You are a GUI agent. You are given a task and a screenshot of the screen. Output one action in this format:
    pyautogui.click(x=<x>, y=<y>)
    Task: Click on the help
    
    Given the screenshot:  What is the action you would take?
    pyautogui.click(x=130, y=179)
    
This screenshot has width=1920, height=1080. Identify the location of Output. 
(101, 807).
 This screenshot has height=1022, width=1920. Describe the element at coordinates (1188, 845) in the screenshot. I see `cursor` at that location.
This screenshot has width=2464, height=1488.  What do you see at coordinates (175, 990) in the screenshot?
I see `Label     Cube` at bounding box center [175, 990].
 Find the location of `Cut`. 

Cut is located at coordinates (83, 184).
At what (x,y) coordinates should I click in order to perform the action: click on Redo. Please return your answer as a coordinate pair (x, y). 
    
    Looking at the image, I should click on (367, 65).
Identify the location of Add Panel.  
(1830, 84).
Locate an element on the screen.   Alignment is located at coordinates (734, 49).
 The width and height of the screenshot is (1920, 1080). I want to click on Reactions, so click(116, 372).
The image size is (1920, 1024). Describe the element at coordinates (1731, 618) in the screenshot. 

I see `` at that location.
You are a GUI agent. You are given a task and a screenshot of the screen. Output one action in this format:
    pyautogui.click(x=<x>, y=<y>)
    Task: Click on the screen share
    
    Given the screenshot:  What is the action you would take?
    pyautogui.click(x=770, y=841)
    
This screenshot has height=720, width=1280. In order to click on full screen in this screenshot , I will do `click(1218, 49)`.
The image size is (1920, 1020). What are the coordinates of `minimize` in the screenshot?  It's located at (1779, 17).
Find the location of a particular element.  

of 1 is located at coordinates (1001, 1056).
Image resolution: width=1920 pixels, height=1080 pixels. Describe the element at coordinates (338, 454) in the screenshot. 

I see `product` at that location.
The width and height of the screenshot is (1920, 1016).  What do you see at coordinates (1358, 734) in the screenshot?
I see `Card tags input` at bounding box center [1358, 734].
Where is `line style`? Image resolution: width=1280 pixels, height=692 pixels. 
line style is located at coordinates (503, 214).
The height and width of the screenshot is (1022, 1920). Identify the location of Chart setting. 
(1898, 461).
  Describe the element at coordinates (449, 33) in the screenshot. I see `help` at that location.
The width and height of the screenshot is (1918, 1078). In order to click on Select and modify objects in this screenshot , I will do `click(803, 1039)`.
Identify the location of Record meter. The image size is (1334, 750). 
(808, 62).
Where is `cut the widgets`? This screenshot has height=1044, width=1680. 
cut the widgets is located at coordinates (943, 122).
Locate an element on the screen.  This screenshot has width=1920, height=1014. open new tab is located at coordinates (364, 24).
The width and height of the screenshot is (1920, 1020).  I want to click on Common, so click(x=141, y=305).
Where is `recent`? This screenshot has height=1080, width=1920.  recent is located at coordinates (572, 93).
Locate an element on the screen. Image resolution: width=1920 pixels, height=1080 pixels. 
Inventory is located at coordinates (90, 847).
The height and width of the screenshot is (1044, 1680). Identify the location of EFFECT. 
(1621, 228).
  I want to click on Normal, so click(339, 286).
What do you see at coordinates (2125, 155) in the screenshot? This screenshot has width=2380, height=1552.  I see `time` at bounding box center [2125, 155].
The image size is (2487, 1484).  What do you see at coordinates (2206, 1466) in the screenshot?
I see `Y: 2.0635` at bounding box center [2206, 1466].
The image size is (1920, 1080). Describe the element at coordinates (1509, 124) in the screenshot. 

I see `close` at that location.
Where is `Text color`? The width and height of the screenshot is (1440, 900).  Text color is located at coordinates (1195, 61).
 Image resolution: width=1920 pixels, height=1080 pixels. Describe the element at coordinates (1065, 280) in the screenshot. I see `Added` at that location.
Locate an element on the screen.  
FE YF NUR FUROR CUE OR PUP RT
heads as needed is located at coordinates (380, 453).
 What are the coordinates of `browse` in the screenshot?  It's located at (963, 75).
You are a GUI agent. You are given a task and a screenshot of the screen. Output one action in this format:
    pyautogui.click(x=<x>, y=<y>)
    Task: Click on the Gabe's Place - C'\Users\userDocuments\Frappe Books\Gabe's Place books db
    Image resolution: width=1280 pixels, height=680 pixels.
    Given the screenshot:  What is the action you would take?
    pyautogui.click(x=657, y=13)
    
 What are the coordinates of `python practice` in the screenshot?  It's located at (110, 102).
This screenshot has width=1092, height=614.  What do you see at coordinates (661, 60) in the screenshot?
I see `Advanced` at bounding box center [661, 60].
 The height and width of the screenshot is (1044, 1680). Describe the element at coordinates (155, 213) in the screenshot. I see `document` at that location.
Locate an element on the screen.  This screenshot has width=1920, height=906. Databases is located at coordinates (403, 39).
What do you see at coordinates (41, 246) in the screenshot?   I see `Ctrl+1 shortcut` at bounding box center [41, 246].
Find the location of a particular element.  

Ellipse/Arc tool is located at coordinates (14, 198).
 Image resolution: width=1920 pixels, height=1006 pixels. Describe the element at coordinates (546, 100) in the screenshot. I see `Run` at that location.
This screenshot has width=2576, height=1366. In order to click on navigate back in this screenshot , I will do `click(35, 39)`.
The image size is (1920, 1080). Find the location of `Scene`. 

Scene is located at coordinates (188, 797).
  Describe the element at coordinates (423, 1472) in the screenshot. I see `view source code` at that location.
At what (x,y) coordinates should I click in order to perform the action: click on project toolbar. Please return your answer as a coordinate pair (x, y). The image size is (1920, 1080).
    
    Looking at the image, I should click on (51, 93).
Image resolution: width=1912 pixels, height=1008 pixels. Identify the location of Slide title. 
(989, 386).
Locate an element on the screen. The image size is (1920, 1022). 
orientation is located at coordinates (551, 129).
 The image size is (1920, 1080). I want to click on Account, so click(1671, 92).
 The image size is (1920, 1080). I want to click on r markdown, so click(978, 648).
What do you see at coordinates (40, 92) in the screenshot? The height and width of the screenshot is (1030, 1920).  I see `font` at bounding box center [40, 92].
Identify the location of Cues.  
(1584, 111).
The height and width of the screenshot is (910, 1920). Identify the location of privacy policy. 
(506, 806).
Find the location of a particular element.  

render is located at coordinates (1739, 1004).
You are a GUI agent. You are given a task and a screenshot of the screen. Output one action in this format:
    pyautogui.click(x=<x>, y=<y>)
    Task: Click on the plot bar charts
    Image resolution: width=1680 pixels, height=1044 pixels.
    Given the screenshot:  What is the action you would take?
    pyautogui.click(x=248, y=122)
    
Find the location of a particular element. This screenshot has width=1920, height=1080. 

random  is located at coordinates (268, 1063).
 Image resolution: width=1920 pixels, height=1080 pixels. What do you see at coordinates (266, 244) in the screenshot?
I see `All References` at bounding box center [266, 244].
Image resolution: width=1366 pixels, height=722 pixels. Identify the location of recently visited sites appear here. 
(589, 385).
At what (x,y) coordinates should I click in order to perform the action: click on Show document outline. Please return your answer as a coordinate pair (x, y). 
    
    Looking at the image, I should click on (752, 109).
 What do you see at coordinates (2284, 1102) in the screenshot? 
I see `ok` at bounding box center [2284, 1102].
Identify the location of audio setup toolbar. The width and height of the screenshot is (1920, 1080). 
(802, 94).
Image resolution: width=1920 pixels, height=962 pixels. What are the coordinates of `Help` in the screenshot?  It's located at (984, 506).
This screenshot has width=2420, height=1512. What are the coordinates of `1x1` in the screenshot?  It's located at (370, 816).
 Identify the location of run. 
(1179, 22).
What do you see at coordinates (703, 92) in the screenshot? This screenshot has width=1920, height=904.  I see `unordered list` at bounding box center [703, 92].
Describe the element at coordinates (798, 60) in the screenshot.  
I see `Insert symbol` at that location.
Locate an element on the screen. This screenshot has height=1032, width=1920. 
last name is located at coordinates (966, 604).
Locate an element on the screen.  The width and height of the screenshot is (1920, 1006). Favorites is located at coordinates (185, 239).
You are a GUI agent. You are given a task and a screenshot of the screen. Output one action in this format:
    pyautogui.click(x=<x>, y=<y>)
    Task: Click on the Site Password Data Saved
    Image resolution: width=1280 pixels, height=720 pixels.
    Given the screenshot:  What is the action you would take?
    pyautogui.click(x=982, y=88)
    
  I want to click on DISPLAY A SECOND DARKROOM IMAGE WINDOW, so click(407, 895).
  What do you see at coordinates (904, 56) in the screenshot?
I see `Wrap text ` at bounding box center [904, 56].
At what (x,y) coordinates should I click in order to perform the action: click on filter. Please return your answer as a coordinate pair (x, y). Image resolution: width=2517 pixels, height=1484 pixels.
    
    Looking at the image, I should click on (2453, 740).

GOAL »
Show every line of the listing above that contains the word "Please", copying each line in full.

WRITTEN ANSWER »
At what (x,y) coordinates should I click in order to perform the action: click on Redo. Please return your answer as a coordinate pair (x, y). 
At what (x,y) coordinates should I click in order to perform the action: click on project toolbar. Please return your answer as a coordinate pair (x, y). The image size is (1920, 1080).
At what (x,y) coordinates should I click in order to perform the action: click on Show document outline. Please return your answer as a coordinate pair (x, y). 
At what (x,y) coordinates should I click in order to perform the action: click on filter. Please return your answer as a coordinate pair (x, y). Image resolution: width=2517 pixels, height=1484 pixels.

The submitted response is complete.